Dataset records:
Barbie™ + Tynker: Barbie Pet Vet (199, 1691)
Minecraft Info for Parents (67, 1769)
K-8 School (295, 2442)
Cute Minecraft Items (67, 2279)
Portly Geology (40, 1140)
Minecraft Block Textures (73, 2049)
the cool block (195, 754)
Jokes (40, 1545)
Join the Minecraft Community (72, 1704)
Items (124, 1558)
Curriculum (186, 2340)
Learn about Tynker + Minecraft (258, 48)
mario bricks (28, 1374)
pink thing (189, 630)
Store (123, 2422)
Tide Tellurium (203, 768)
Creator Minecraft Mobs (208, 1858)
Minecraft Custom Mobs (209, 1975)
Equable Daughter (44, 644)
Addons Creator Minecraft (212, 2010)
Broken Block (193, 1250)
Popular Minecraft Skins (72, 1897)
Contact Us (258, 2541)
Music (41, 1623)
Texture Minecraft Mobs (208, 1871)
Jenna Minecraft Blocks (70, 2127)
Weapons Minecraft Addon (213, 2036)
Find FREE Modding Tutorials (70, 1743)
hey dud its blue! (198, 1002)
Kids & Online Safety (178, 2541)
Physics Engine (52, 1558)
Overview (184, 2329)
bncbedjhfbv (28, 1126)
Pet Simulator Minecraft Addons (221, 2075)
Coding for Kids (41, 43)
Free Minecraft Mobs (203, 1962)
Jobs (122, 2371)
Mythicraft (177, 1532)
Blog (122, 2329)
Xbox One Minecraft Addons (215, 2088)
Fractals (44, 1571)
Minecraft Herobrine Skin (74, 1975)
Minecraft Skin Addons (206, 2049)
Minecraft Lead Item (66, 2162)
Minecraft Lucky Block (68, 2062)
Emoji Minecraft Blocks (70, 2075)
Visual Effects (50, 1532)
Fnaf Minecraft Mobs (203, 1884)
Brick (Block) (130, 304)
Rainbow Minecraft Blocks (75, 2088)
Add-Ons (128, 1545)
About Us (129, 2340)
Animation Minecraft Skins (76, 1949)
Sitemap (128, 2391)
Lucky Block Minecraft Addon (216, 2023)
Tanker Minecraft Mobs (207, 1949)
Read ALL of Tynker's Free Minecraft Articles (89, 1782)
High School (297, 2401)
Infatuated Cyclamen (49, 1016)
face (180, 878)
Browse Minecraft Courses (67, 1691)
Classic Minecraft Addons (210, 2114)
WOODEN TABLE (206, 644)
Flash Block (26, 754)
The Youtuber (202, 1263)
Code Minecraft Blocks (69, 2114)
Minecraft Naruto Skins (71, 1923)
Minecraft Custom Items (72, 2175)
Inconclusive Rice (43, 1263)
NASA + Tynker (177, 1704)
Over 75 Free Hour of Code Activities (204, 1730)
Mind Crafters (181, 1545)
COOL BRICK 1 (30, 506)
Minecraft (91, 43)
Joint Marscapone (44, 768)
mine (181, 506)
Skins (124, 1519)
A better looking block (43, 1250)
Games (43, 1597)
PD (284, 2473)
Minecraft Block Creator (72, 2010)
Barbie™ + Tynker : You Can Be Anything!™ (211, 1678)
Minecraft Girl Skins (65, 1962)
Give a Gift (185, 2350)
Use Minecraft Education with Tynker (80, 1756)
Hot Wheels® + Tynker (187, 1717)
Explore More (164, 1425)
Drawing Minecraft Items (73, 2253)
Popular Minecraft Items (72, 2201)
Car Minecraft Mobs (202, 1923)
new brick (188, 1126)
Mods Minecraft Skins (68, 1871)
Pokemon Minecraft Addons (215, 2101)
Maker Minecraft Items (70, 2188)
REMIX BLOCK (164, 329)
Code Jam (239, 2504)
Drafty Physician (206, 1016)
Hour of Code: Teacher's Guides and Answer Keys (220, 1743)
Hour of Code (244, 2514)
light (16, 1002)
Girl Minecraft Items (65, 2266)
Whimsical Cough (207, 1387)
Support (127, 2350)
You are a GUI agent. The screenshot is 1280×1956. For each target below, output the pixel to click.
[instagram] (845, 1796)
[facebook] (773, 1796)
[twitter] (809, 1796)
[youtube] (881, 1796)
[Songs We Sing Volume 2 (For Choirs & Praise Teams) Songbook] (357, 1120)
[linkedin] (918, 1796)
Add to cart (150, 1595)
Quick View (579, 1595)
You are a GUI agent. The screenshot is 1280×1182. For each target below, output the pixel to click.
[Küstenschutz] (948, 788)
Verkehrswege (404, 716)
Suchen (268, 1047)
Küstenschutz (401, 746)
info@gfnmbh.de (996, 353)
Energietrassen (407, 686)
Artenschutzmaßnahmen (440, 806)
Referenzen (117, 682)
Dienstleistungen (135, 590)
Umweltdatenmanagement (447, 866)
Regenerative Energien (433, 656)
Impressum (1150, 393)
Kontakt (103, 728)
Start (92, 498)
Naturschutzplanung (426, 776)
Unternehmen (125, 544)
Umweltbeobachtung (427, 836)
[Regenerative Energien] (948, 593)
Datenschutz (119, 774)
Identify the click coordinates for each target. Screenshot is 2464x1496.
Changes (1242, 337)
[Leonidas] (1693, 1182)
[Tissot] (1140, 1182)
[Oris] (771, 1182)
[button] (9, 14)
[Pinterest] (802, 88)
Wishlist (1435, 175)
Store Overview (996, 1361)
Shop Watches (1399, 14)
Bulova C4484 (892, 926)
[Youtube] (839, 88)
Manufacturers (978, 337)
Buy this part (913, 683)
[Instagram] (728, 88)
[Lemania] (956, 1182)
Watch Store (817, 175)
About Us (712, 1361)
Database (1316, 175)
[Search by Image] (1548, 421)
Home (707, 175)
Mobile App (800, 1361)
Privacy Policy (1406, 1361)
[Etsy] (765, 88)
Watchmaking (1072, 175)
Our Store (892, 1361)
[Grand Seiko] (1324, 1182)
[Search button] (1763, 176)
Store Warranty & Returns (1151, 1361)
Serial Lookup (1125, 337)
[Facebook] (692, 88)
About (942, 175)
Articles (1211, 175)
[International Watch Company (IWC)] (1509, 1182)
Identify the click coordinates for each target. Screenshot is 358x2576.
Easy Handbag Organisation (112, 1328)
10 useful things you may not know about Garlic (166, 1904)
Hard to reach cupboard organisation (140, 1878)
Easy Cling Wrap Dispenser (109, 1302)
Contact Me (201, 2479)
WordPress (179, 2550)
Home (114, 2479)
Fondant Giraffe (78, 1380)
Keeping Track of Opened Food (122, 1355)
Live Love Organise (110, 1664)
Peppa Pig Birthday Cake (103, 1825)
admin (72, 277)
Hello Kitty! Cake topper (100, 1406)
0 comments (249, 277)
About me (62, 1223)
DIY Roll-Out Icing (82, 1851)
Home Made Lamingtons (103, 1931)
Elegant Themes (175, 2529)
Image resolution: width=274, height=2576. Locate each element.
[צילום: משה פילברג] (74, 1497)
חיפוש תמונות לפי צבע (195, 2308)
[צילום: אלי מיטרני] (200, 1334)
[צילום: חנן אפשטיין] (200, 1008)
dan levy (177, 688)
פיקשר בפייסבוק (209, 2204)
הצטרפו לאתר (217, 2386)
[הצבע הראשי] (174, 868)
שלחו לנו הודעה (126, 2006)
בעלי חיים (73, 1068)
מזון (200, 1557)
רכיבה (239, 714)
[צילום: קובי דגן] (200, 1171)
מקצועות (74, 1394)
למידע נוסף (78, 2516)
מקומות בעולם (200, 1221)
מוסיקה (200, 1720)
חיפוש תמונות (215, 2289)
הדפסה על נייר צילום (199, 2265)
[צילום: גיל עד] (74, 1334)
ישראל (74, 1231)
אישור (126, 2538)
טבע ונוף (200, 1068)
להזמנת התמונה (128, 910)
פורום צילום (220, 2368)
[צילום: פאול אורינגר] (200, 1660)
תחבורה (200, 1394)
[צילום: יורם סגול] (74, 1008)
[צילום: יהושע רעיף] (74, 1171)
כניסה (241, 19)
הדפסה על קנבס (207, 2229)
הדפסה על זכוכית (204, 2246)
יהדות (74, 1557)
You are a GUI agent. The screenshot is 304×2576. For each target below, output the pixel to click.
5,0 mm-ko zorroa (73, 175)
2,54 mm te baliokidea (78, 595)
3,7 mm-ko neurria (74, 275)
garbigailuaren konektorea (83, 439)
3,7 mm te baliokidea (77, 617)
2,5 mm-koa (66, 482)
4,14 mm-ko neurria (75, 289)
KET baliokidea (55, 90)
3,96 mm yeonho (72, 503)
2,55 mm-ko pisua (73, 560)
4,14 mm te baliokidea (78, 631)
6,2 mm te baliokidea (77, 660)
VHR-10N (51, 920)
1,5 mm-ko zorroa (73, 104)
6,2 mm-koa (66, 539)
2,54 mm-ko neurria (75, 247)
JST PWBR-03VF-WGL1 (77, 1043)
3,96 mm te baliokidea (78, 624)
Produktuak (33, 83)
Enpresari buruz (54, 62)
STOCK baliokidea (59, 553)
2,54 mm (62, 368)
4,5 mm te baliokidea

◆ WORK INSTRUCTIONS
Scan the entries above for the string "agent" and copy each line that contains it.

◆ YOUR RESPONSE
You are a GUI agent. The screenshot is 1280×1956. For each target below, output the pixel to click.
You are a GUI agent. The screenshot is 1280×1182. For each target below, output the pixel to click.
You are a GUI agent. The screenshot is 304×2576. For each target below, output the pixel to click.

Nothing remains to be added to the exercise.